Pengambilan formulir pencalonan Andi Faiz dilakukan melalui perwakilan timnya dan diterima langsung oleh Ketua Penjaringan Musda VIII Golkar Bontang, HM Idrus di Sekretariat DPD Golkar Bontang, Kamis, 25 Juni 2026.
Situasi tersebut membuat bursa calon ketua Golkar Bontang sementara masih berjalan satu arah. Sejumlah nama kader senior yang sebelumnya disebut memiliki peluang maju hingga kini belum menunjukkan langkah resmi.
Sekretaris Steering Committee (SC) Musda VIII Golkar Bontang Lafendri memastikan proses penjaringan masih terbuka bagi seluruh kader yang memenuhi persyaratan. Menurutnya, partai tetap memberikan ruang demokrasi internal tanpa membatasi kandidat tertentu.
“Pendaftaran ini terbuka untuk siapa saja. Tidak ada pembatasan bagi kader yang ingin maju sepanjang memenuhi syarat yang sudah ditentukan,” ujar Lafendri.

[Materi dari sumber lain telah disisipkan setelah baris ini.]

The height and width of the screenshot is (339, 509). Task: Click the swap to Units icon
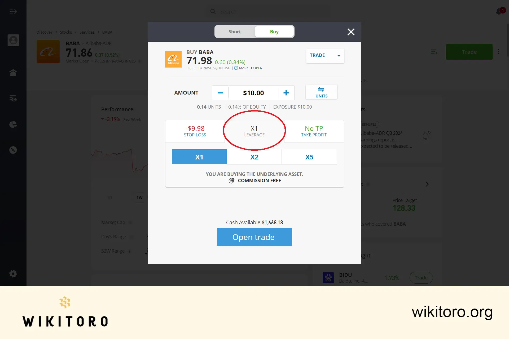[x=321, y=92]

Pengambilan maupun pengembalian berkas pencalonan dapat dilakukan melalui perwakilan atau kuasa. Namun, seluruh kandidat tetap wajib melengkapi dokumen sesuai mekanisme penjaringan.

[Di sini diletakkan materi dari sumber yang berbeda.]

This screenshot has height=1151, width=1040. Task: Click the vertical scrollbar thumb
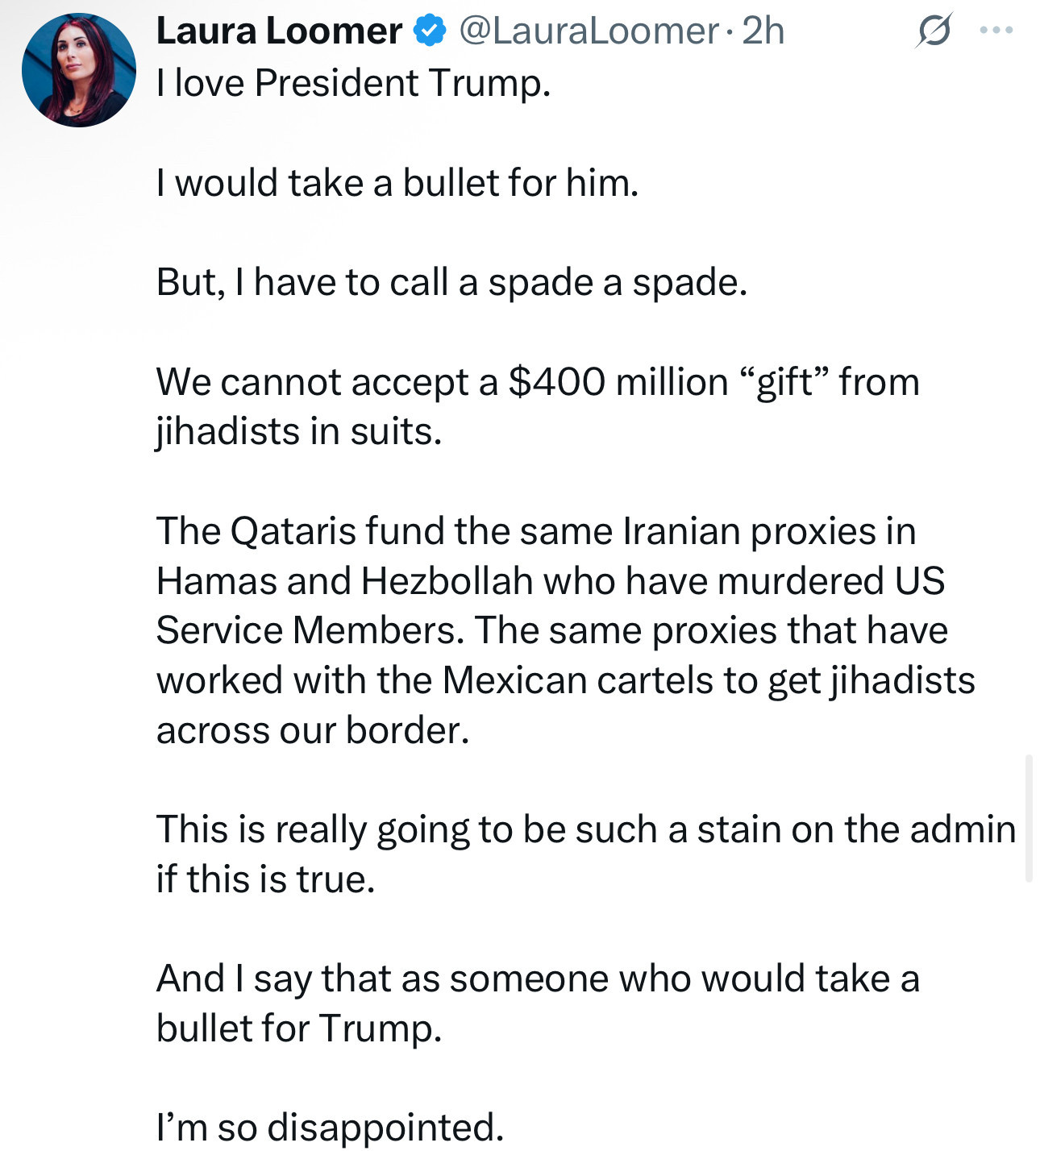tap(1029, 818)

Batas akhir pengembalian berkas ditetapkan pada Jumat, 26 Juni 2026. Panitia menyarankan kandidat menyerahkan berkas lebih awal untuk mengantisipasi adanya kekurangan administrasi.

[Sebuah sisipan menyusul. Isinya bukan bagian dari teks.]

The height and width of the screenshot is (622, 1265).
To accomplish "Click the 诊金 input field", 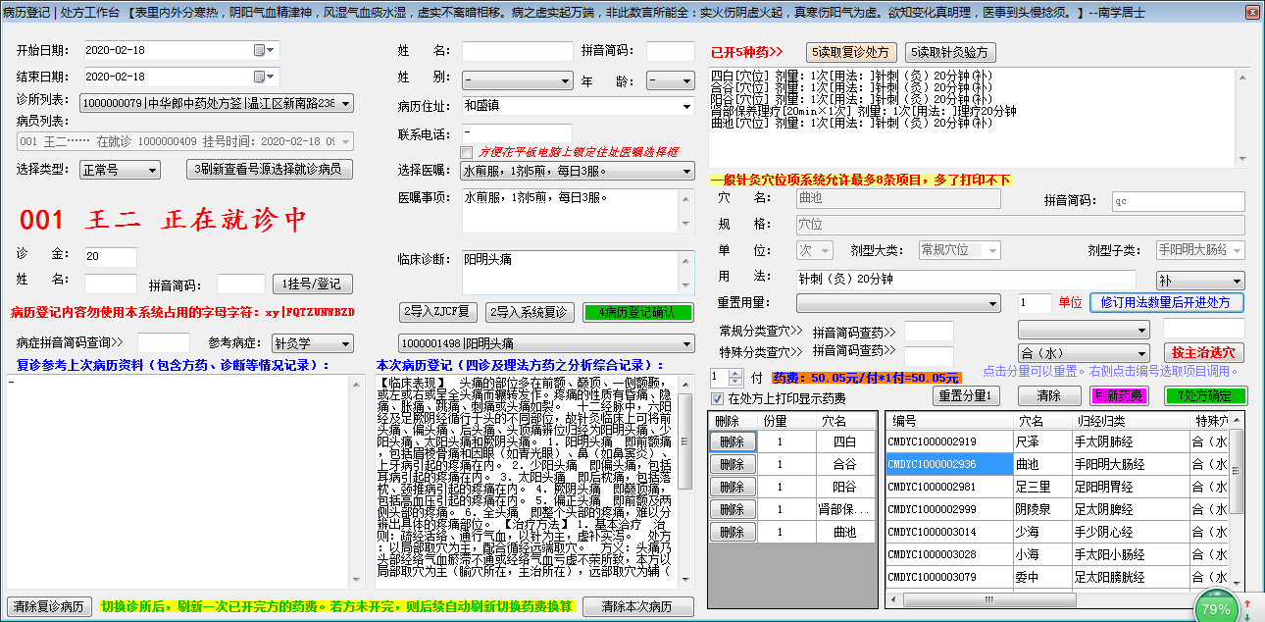I will pyautogui.click(x=111, y=257).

“Kalau bisa dikembalikan sore hari supaya masih ada waktu apabila ada dokumen yang perlu dilengkapi. Tetapi tetap kami berikan batas sampai malam,” katanya.
Di tengah minimnya kandidat yang muncul, sejumlah nama kader senior seperti H Nursalam, H Rustam, dan H Ubayya masih menjadi perhatian dalam bursa internal partai. Namun, hingga saat ini belum ada kepastian dari mereka untuk mengambil formulir.
Lafendri menyebut pihaknya telah melakukan komunikasi internal terkait sejumlah figur potensial. Namun keputusan untuk maju tetap berada di tangan masing-masing kader.
“Memang ada beberapa nama yang kami bahas di internal. Tapi sampai hari ini baru Andi Faizal Sofyan Hasdam yang mengambil formulir,” ungkapnya.
Musda VIII Golkar Bontang nantinya akan menentukan ketua partai untuk lima tahun ke depan melalui mekanisme pemilik hak suara. Total terdapat sembilan suara yang akan menentukan arah kepemimpinan Golkar Bontang.
Suara tersebut berasal dari DPD Golkar Kaltim, Dewan Pertimbangan Golkar Bontang, ketua DPD Golkar Bontang petahana, organisasi sayap partai, tiga pengurus tingkat kecamatan, organisasi pendiri seperti Kosgoro, MKGR dan Soksi, serta organisasi yang didirikan Golkar.